The Dukes court also set a new standard for Rule 23(b)(2) class certifications- to decide if monetary relief predominates over injunctive relief, the district court should consider the “objective effect of the relief sought on the litigation.” Literally speaking, Rule 23(b)(2) authorizes class actions seeking declaratory and injunctive relief, but it says nothing about monetary damages. Actions seeking monetary damages are typically brought as Rule 23(b)(3) class actions, but the Dukes Plaintiffs did not allege (b)(3) certification; presumably because they could not show class questions would predominate given that monetary damage claims (and defenses) would vary from person to person. One of the principal questions raised in Wal-Mart’s certiorari petition is whether Rule 23(b)(2) is amenable to class actions seeking monetary damages. Another component of the Rule 23(b)(2) dispute is that a significant number of putative class members are former Wal-Mart employees. As former employees, they could not benefit from an award of injunctive relief and therefore lacked standing to seek the remedy authorized in Rule 23(b)(2).

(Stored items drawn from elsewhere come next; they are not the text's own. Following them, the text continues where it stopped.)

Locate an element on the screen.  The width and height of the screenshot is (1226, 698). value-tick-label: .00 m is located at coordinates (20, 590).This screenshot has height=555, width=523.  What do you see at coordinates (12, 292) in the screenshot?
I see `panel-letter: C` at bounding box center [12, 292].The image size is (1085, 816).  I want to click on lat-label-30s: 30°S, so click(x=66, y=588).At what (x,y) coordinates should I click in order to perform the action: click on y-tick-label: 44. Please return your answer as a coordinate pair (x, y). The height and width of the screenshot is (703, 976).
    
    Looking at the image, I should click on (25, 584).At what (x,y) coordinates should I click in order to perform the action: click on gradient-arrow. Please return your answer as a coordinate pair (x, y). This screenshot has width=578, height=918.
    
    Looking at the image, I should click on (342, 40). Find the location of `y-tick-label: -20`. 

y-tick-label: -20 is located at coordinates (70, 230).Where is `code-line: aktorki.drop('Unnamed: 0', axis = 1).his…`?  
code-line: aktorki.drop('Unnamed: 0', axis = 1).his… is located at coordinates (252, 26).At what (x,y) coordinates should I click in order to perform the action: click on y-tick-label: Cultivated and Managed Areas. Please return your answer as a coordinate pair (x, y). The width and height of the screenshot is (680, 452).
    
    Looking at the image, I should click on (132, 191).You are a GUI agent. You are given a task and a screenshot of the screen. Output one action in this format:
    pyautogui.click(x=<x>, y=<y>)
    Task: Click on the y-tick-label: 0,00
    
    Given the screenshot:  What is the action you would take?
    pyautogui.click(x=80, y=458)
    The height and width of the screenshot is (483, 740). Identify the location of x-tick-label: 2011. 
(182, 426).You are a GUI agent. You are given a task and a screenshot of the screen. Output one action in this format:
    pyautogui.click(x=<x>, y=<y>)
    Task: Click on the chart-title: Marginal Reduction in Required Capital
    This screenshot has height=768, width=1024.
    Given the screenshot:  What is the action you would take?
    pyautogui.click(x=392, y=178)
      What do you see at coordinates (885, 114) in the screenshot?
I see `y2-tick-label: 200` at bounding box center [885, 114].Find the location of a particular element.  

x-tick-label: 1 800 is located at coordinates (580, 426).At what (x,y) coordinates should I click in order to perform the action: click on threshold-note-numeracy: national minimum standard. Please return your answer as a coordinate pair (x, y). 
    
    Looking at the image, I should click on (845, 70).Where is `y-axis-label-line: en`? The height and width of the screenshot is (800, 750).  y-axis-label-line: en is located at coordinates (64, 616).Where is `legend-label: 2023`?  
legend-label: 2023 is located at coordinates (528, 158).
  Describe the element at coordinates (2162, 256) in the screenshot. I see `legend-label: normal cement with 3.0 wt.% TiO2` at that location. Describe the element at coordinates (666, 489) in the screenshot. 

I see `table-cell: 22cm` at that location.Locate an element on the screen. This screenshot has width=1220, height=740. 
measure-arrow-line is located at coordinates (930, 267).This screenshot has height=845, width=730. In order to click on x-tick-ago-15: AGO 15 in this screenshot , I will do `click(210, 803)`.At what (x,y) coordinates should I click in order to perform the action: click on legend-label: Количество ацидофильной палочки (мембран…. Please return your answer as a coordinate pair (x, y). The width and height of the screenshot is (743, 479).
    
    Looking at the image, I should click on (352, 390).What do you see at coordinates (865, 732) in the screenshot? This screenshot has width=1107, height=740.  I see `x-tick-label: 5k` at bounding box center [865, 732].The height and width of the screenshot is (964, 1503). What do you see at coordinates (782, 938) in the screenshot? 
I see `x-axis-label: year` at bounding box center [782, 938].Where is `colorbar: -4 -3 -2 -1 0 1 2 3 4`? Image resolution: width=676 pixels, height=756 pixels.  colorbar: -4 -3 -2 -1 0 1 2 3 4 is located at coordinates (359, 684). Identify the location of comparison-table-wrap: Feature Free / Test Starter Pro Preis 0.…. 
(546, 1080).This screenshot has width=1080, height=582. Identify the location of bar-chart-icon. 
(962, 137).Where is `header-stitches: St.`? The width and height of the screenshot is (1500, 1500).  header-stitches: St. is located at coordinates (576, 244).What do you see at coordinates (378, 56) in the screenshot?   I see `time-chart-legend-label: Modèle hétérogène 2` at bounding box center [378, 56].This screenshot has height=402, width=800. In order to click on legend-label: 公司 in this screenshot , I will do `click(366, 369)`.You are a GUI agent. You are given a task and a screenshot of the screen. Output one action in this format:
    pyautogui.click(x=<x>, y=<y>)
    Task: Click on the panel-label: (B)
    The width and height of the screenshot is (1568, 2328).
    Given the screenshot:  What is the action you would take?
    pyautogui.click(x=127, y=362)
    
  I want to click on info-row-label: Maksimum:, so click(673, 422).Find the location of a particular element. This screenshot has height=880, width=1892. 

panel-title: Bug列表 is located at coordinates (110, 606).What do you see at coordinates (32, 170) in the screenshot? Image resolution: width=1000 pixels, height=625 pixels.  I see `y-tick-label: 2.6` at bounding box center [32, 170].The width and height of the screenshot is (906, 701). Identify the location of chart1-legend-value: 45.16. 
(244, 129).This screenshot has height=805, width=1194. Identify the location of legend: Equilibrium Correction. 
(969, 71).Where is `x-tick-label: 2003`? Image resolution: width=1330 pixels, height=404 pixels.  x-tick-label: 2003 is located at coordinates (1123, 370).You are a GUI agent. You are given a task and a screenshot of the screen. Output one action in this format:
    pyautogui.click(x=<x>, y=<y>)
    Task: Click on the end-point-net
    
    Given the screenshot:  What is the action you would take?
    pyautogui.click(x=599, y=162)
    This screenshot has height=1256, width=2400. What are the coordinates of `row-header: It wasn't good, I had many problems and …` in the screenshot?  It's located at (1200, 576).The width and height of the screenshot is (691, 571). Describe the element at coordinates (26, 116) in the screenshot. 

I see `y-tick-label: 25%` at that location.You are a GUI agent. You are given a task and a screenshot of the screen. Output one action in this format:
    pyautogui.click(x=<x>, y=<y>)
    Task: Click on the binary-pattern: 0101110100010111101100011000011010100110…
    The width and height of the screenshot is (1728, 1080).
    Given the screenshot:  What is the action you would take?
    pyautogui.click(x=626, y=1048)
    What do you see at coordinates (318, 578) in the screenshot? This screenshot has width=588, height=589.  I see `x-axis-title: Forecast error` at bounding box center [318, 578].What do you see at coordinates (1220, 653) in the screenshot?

Though the Dukes majority conceded former employees were ineligible for the proposed class, the opinion purported to solve that conundrum by remanding to the district court to consider certification of a separate class under Rule 23(b)(3).
To no one’s surprise, given the 3-way circuit split on the Rule 23(b)(2) standard, on August 25, 2010, Wal-Mart filed a petition for writ of certiorari with the Supreme Court of the United States. (Case no. 10-277). A response to the petition for writ of certiorari is due on October 25, 2010.